In the New Testament we find something completely new: grace. The Old Testament did have a word for grace (tuv), but it is usually translated “goodness” and only used about God in very significant passages: God’s personal revelation to Moses (Exodus 33:19), three psalms of salvation (25:7; 27:13; 31:19), Jeremiah’s introduction to the new covenant (31:12,14), and some visions of our future relationship with God (Hosea 3:5; Zechariah 9:17).

These predictions that God’s grace would enable a new relationship were not disappointed. The New Testament is bursting with this word – so much so that we don’t realise how special it is. We should really be printing it in gold leaf whenever it describes God – especially when it refers to the gift of Jesus and the gift of life that resulted from his death for us: “those who receive God’s abundant provision of grace and of the gift of righteousness reign in life through the one man, Jesus Christ!” (Romans 5:17).

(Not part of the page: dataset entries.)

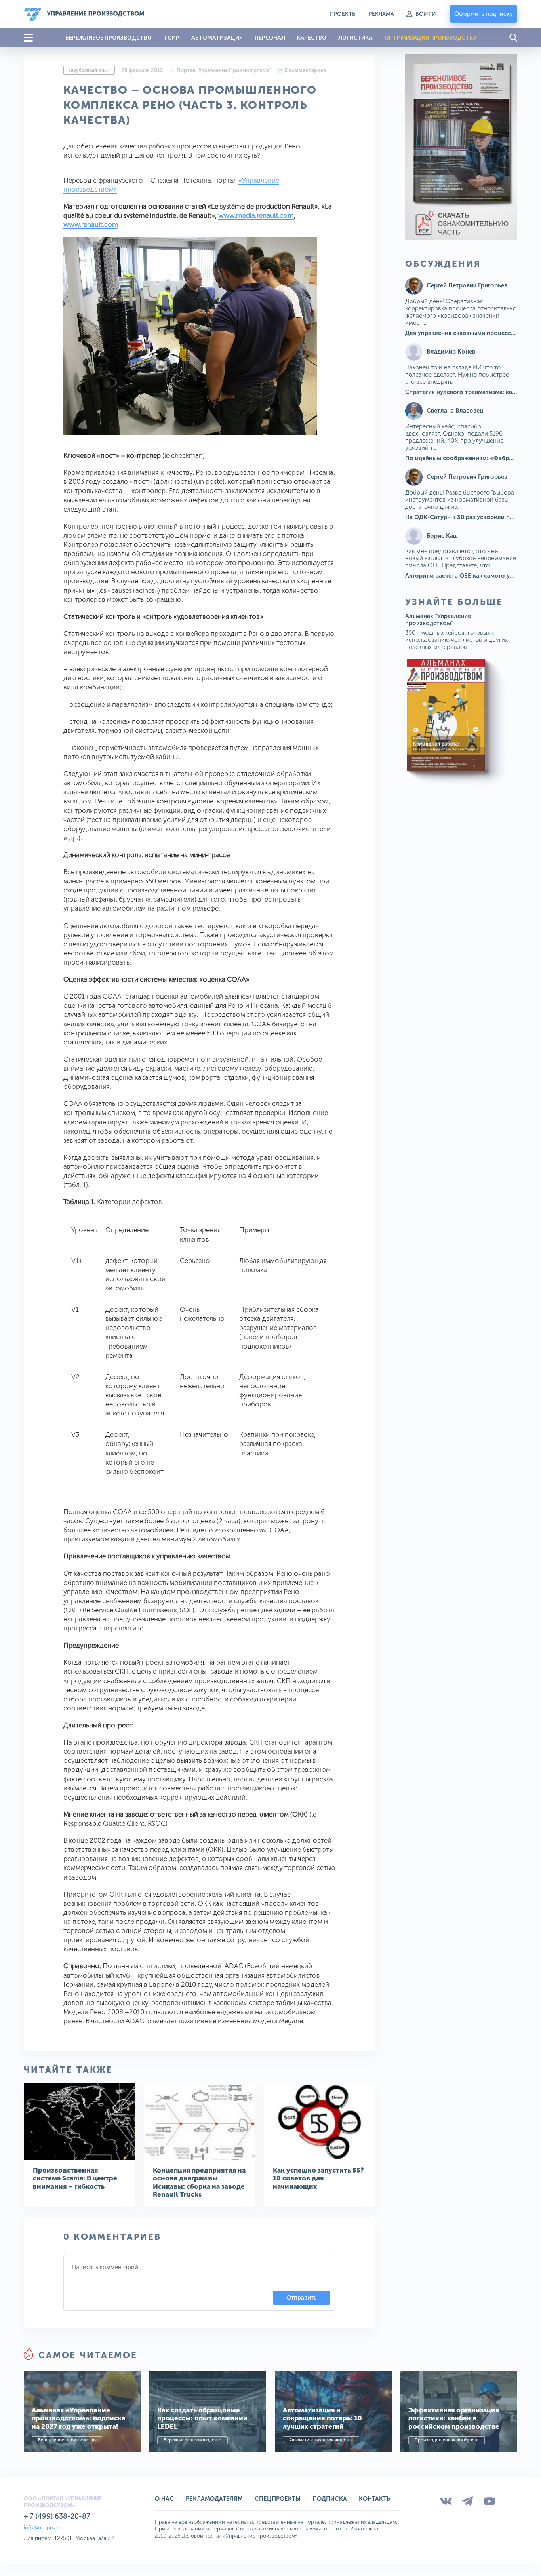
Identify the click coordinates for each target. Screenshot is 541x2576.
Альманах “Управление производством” (438, 620)
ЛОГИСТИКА (355, 37)
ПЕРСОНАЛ (270, 37)
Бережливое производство (67, 2440)
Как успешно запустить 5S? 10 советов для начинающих (318, 2178)
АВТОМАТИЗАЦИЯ (217, 37)
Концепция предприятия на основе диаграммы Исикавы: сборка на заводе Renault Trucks (199, 2182)
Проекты (343, 14)
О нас (164, 2498)
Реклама (381, 14)
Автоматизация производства (321, 2440)
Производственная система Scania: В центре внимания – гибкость (75, 2178)
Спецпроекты (278, 2498)
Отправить (301, 2297)
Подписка (329, 2498)
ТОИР (171, 37)
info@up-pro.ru (43, 2527)
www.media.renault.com (256, 215)
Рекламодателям (214, 2498)
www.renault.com (90, 224)
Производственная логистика (446, 2440)
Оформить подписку (483, 13)
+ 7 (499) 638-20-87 (57, 2516)
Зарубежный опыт (89, 70)
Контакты (375, 2498)
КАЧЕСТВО (311, 37)
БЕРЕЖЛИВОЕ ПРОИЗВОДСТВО (108, 37)
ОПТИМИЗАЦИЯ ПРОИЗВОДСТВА (431, 37)
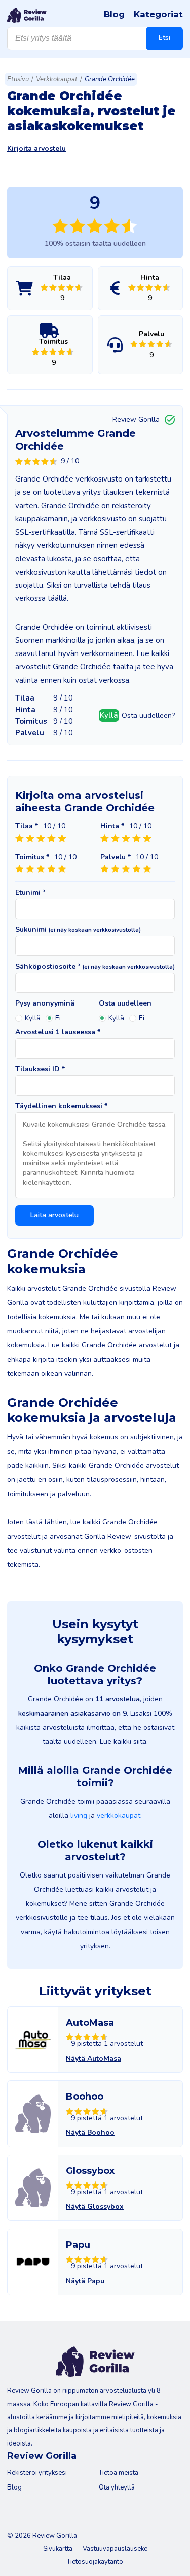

If you find the word grace bypassing your mind because it sounds like theological jargon, try substituting the words gift or generosity (whichever fits the context best) and you’ll be close to the true meaning.

It appears that early believers very quickly became blasé about God’s grace and Paul warned we shouldn’t take it for granted by continuing to sin (Romans 6:1-2). And throughout the years, the Church seems almost to have forgotten about it at times.

CHANGING TIMES

In the third century, Augustine emphasised God’s mercy because, however hard we try, we will still be sinners. And in the eleventh century, Anselm described the crucifixion in terms of God’s justice, saying that his forgiveness was not simply a gift but that there was a cost to be paid that had to be matched by Jesus’ death. This re-established God’s justice as the prime focus of our relationship right through to Puritan times.

Nowadays, thankfully, we are re-emphasising God’s generous grace, while still celebrating his sacrificial mercy and recognising his holy justice. We cannot earn God’s grace; it is a gift offered to us out of his limitless generosity. And even if we still find this New Testament word strange, we don’t need a theology degree to accept it. All we need do is swallow our pride enough to say “Sorry” (repent of our sins) and “Yes, please” (receive salvation).

The old song is true: grace is amazing.